La scaletta della serata si è rivelata a propria volta piuttosto eterogenea e completa. Il Project ha spaziato attraverso i decenni, eseguendo brani anche dal repertorio solista di Townsend. I generi contenuti in ogni composizione dell'artista canadese sono pressoché infiniti; un intero live della sua band contiene, né più né meno, musica per una ventina di generazioni di Ziltoidiani. I punti meno a fuoco dell'esibizione sono stati Night (che risente di tutto il peso dei suoi diciott'anni; a tratti pare quasi un brano dei Muse, il che non è necessariamente un male, ma con l'arrembanza del resto della scaletta c'azzeccava poco) e la conclusiva Christeen (troppo fiacca come brano da encore). La palma di momenti topici, invece, la conquistano March of the Poozers, Grace e Kingdom. La prima ha infiammato la venue trasformandola in una bolgia (con tanto di apparizione di pupazzetti di Ziltoid saltellanti); la seconda è un ottimo esempio di "Devin Townsend per il sociale"; la terza avrebbe probabilmente dovuto essere la conclusione del concerto. Kingdom è Townsend al top: istrionismo, potenza devastante, saliscendi ipnotici, alternanza tra cantato tenorile e scream, esplosioni melodiche sovrastrutturate di un'emotività abbagliante.

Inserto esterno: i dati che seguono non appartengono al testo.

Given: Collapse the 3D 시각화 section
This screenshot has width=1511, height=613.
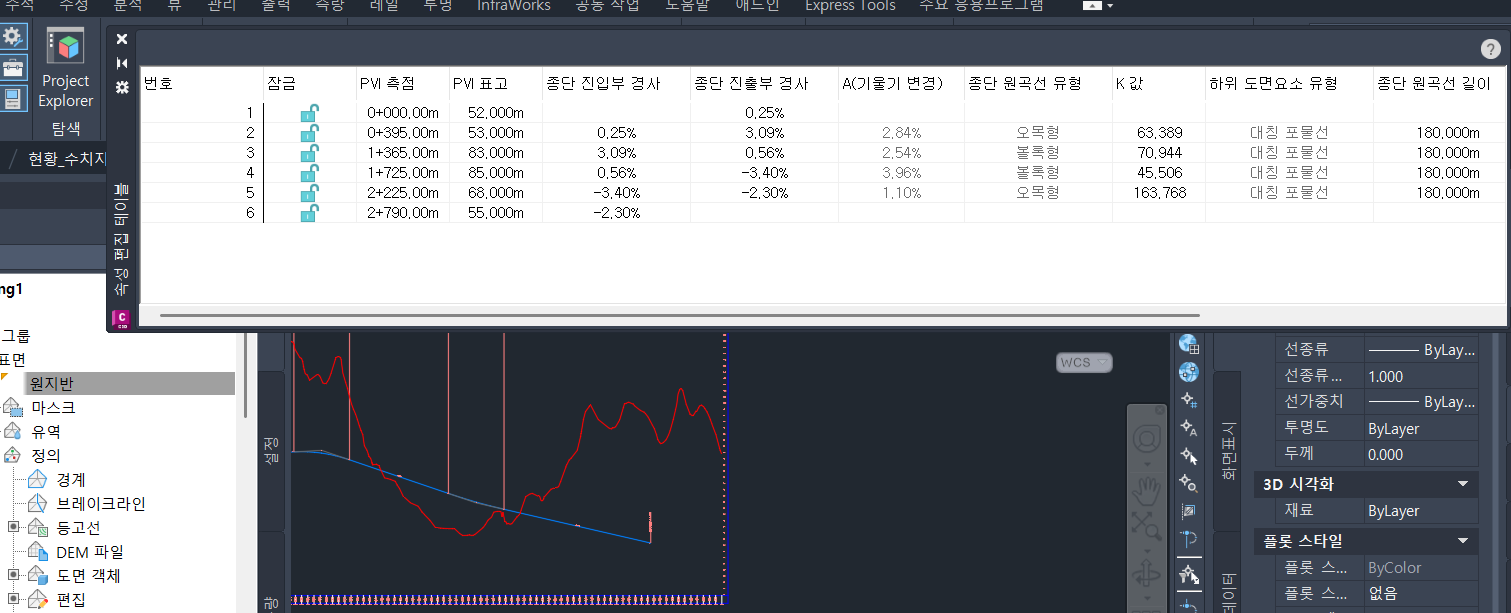Looking at the screenshot, I should tap(1463, 484).
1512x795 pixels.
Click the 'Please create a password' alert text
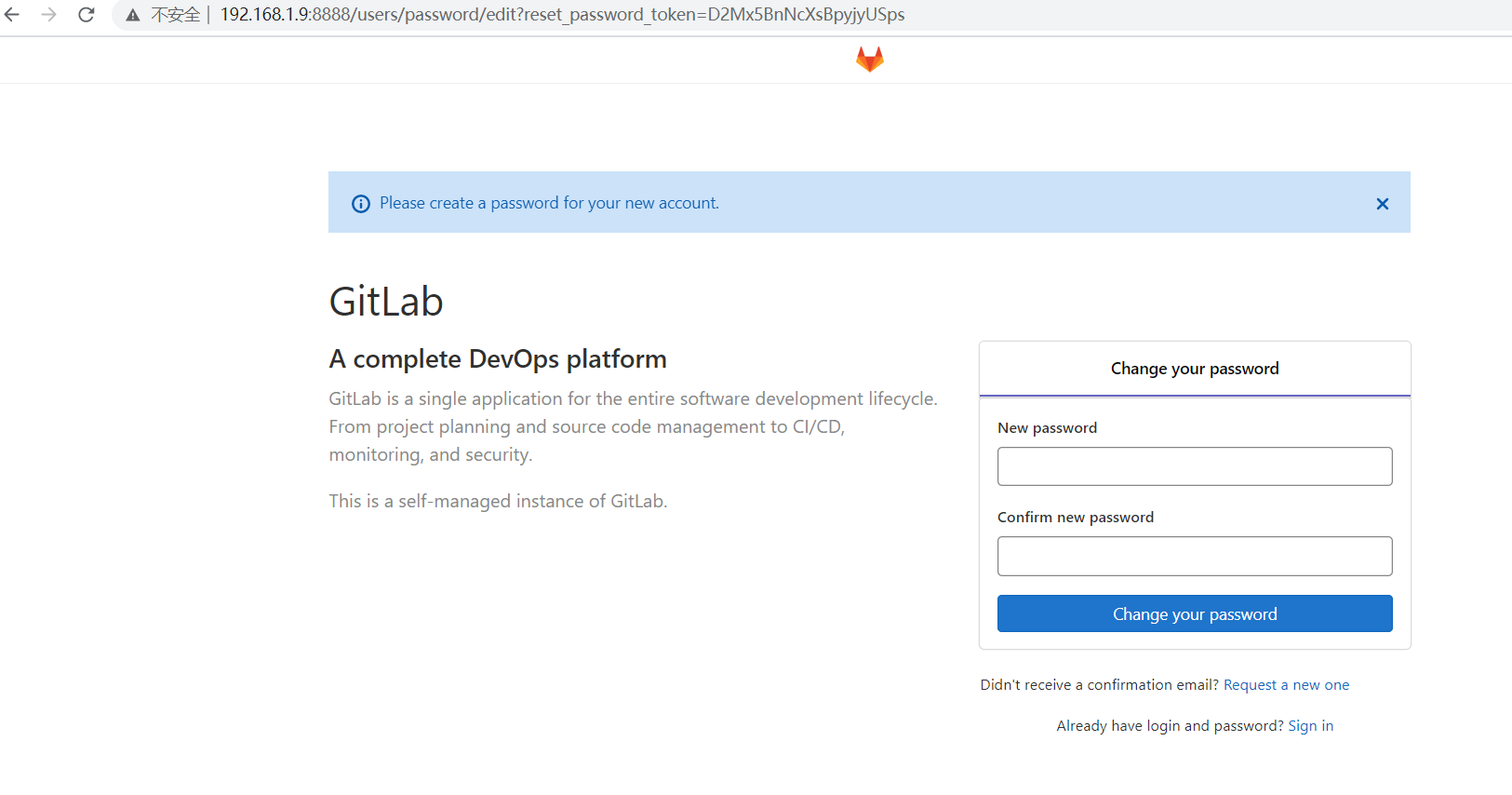tap(549, 203)
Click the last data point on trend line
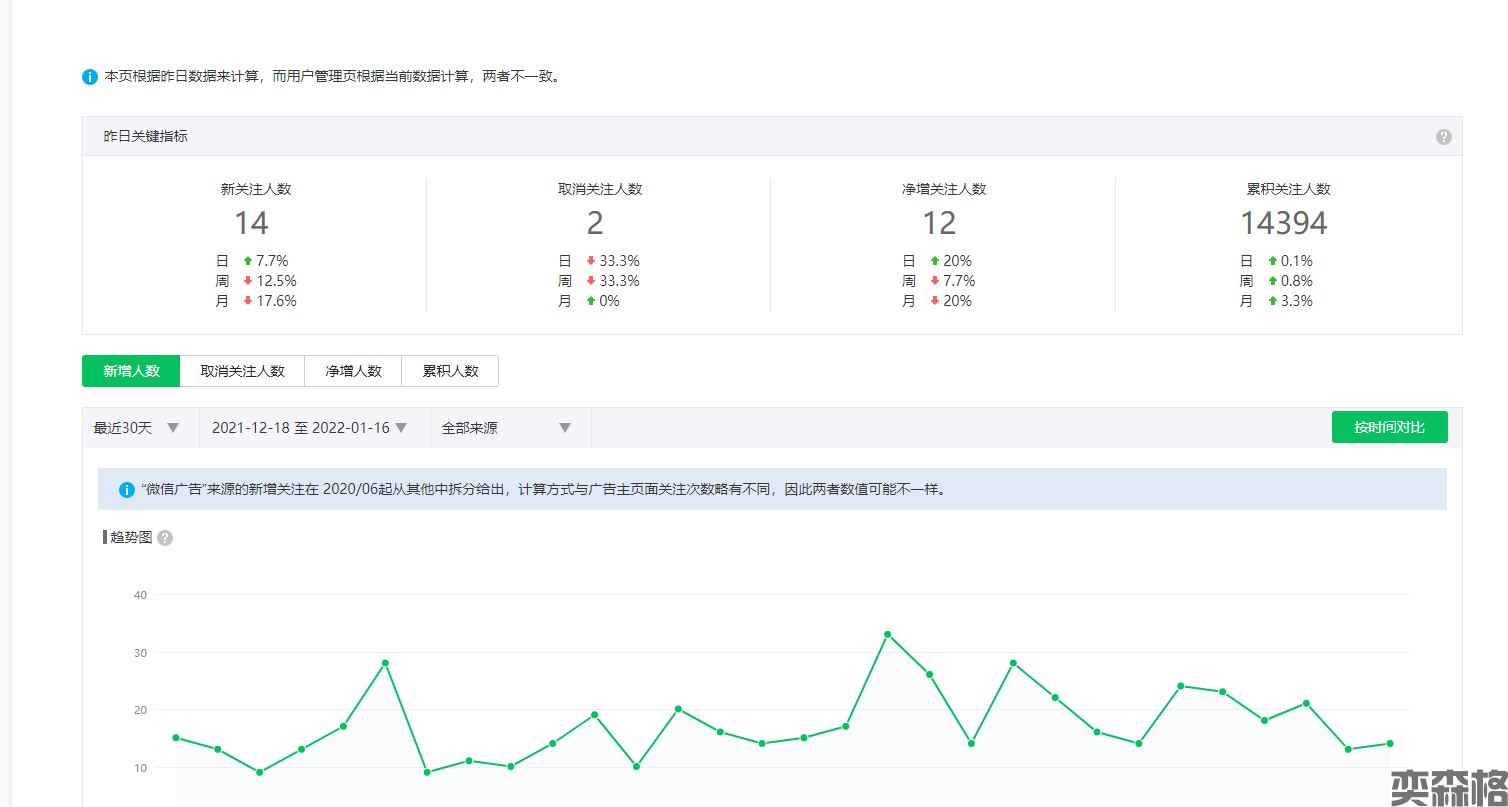The height and width of the screenshot is (807, 1508). tap(1390, 743)
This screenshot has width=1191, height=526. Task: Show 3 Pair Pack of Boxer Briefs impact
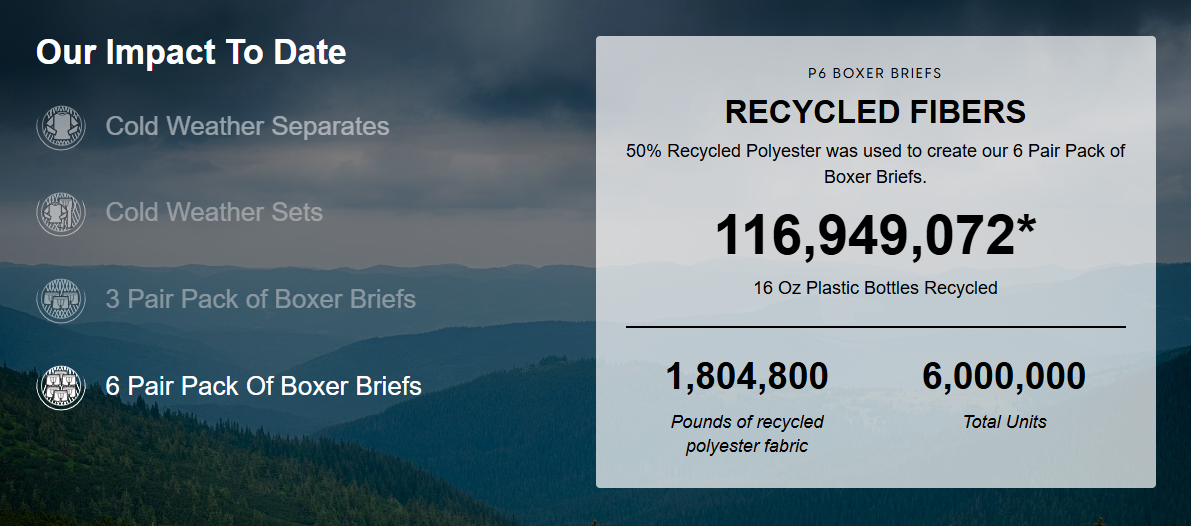[261, 299]
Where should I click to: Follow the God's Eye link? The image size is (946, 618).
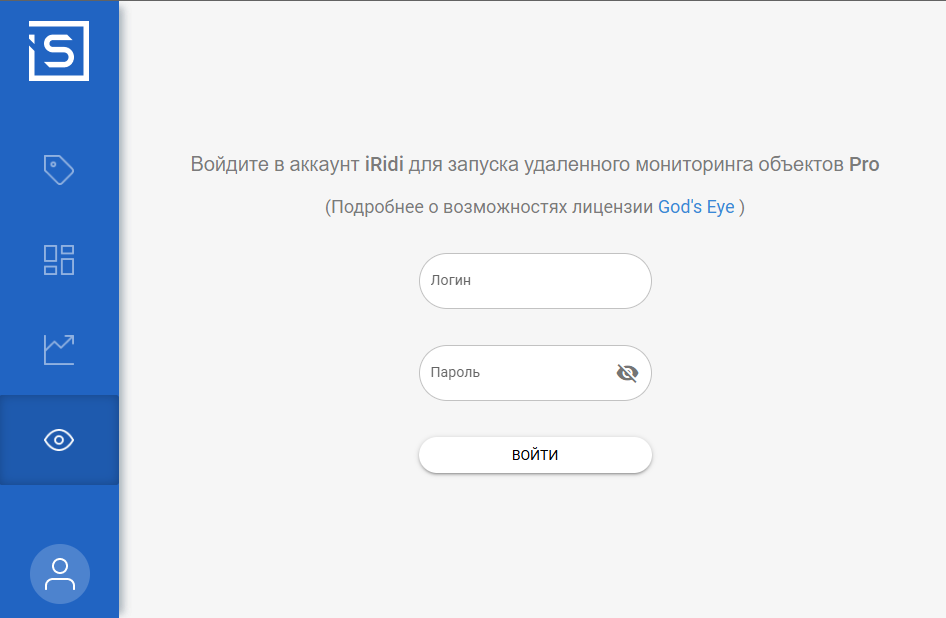point(696,207)
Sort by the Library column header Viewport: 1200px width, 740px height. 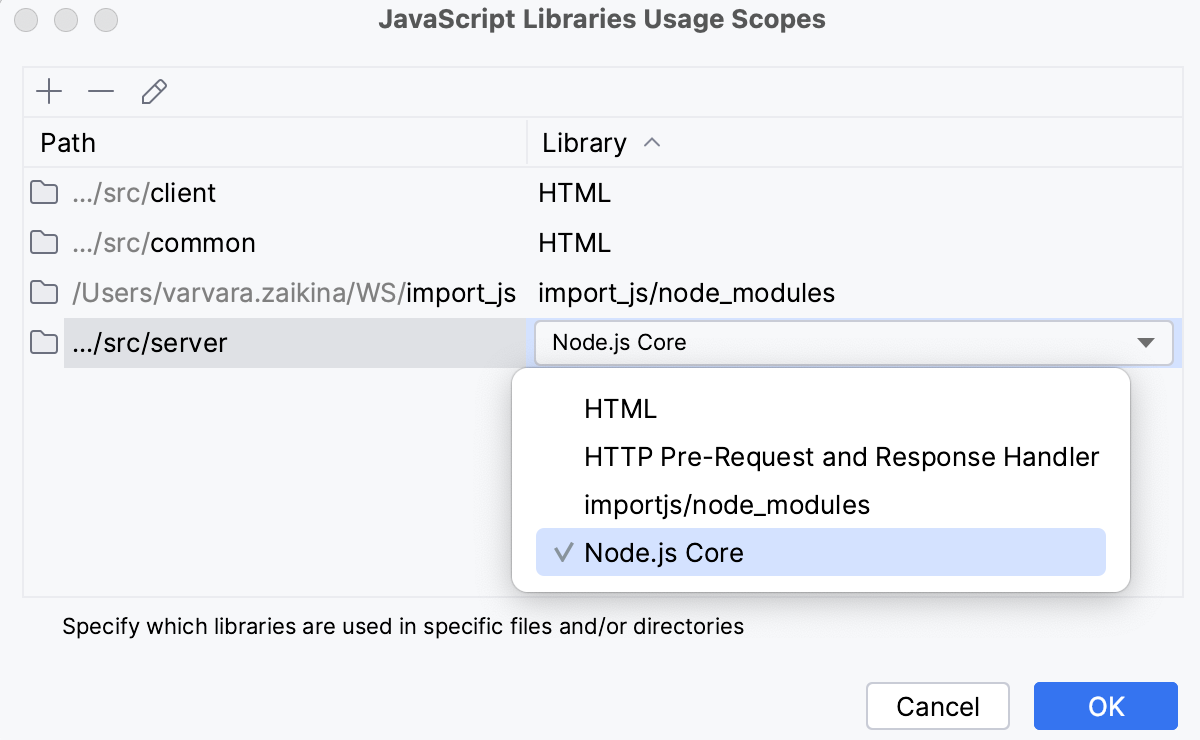583,143
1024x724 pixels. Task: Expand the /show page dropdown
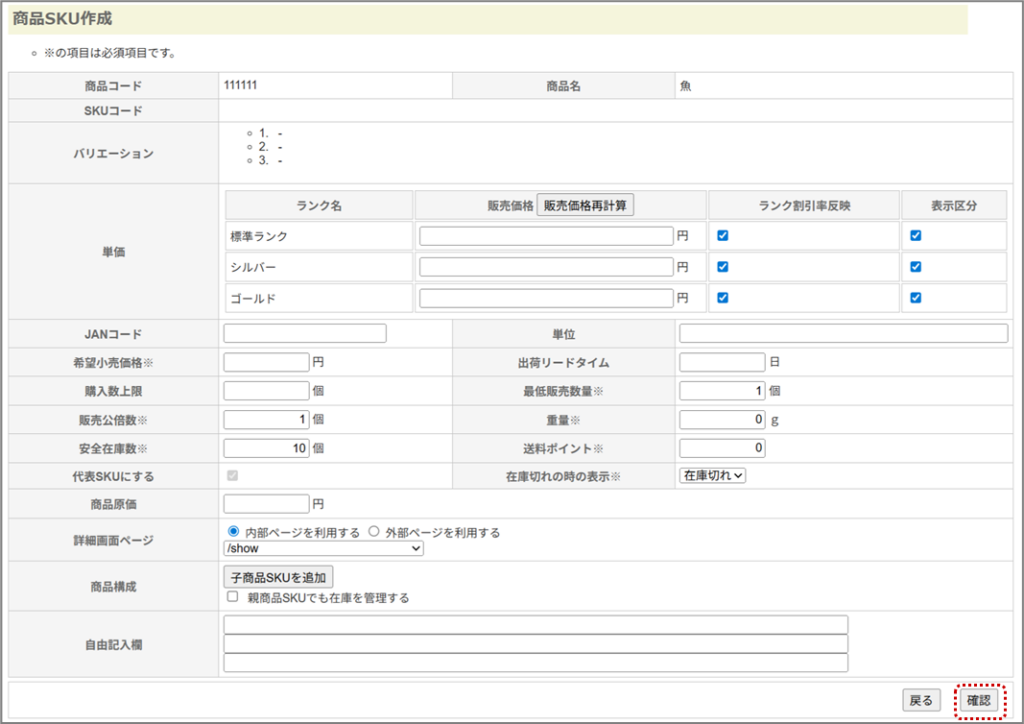323,548
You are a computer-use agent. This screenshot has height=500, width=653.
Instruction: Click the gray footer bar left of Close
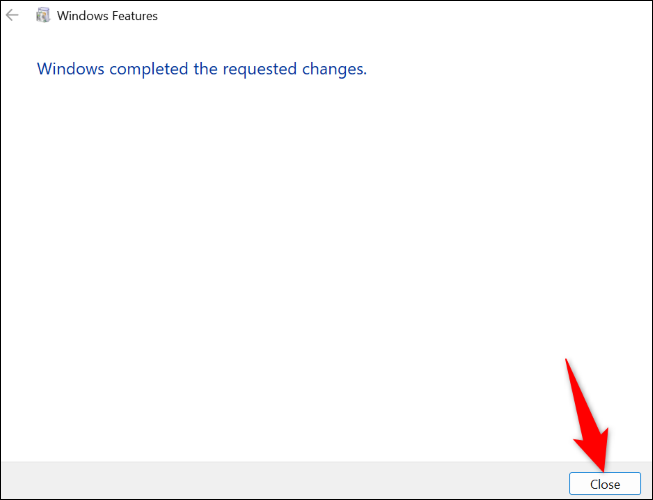click(x=284, y=480)
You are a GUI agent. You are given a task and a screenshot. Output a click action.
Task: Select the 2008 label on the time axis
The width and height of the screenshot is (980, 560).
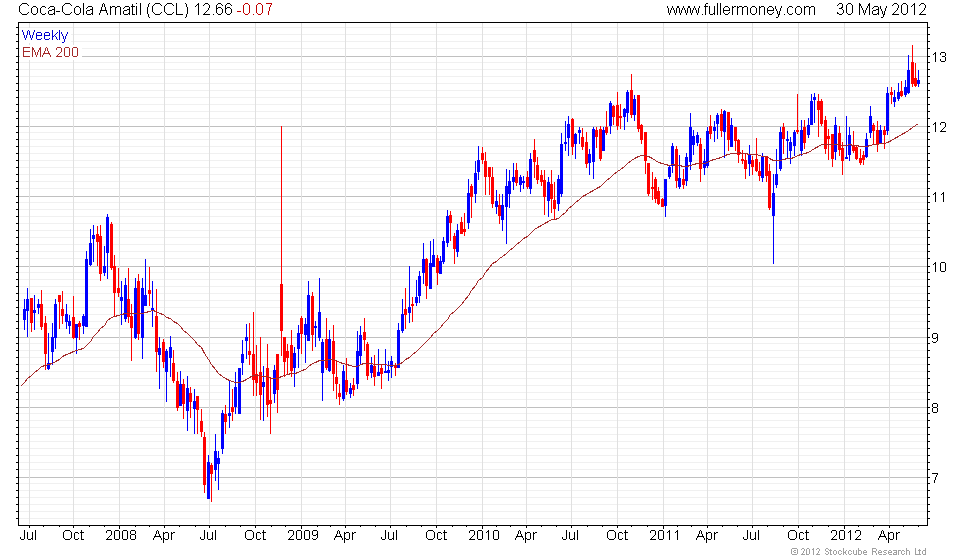click(x=121, y=536)
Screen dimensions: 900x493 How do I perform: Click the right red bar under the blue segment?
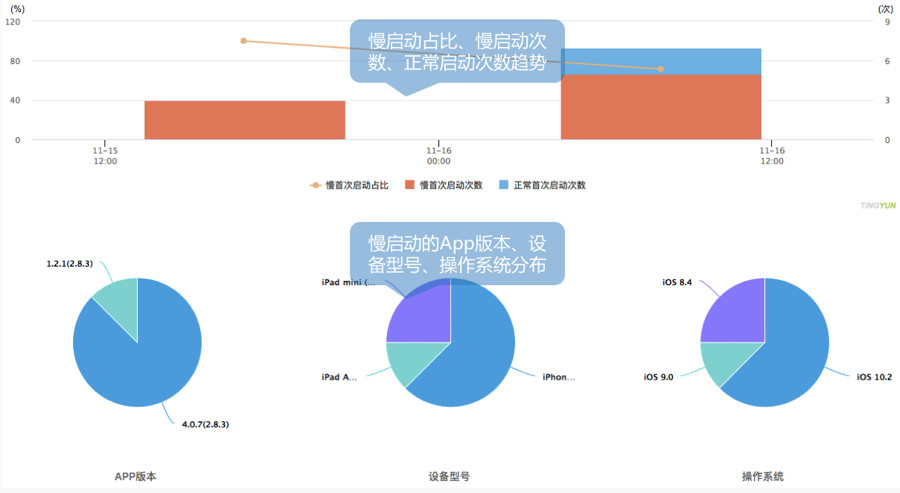click(661, 107)
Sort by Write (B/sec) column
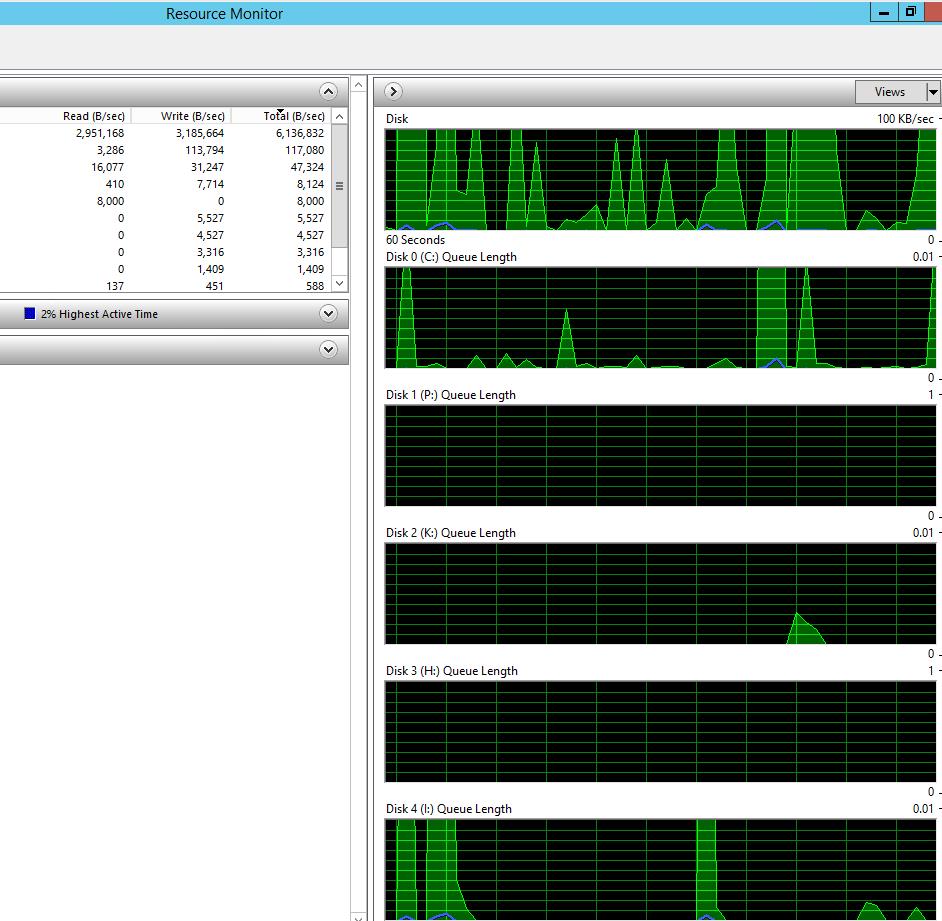This screenshot has height=921, width=942. tap(192, 116)
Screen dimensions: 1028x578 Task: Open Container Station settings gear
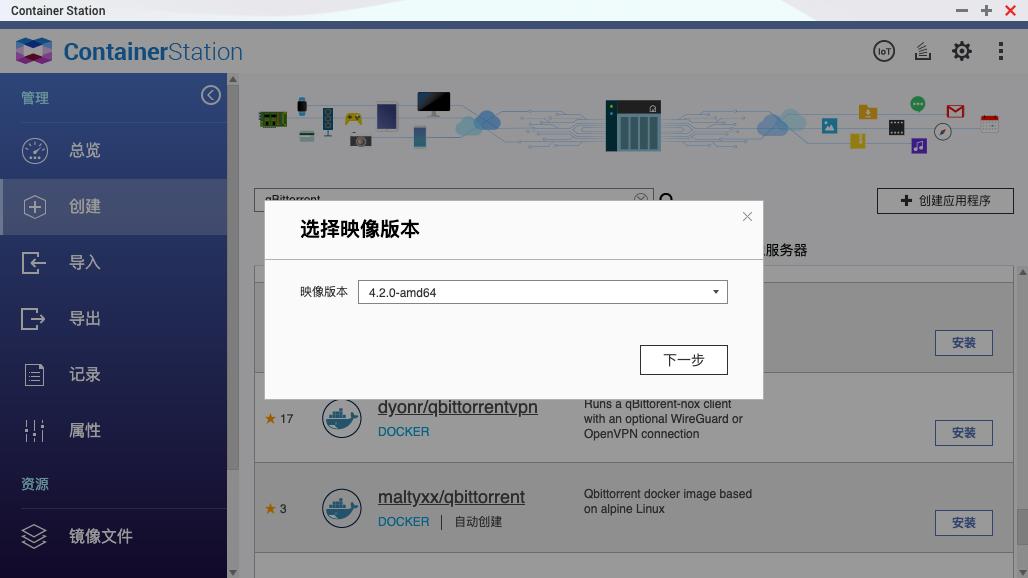962,50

CONCLUSIONI: LA MUSICA E IL CIBO PER L'ANIMA
Devin il suo live se l'è portato a casa, in grande stile, con grande cuore e con grandi scream. Noi invece ci siamo visti uno dei migliori concerti improvvisati delle nostre vite. La tanto agognata piadina con crudo e scquacquerone, dedicata a Townsend e ai suoi, è stata la più che degna conclusione della serata (con conteggio-birre finale arrivato a…. a cranio).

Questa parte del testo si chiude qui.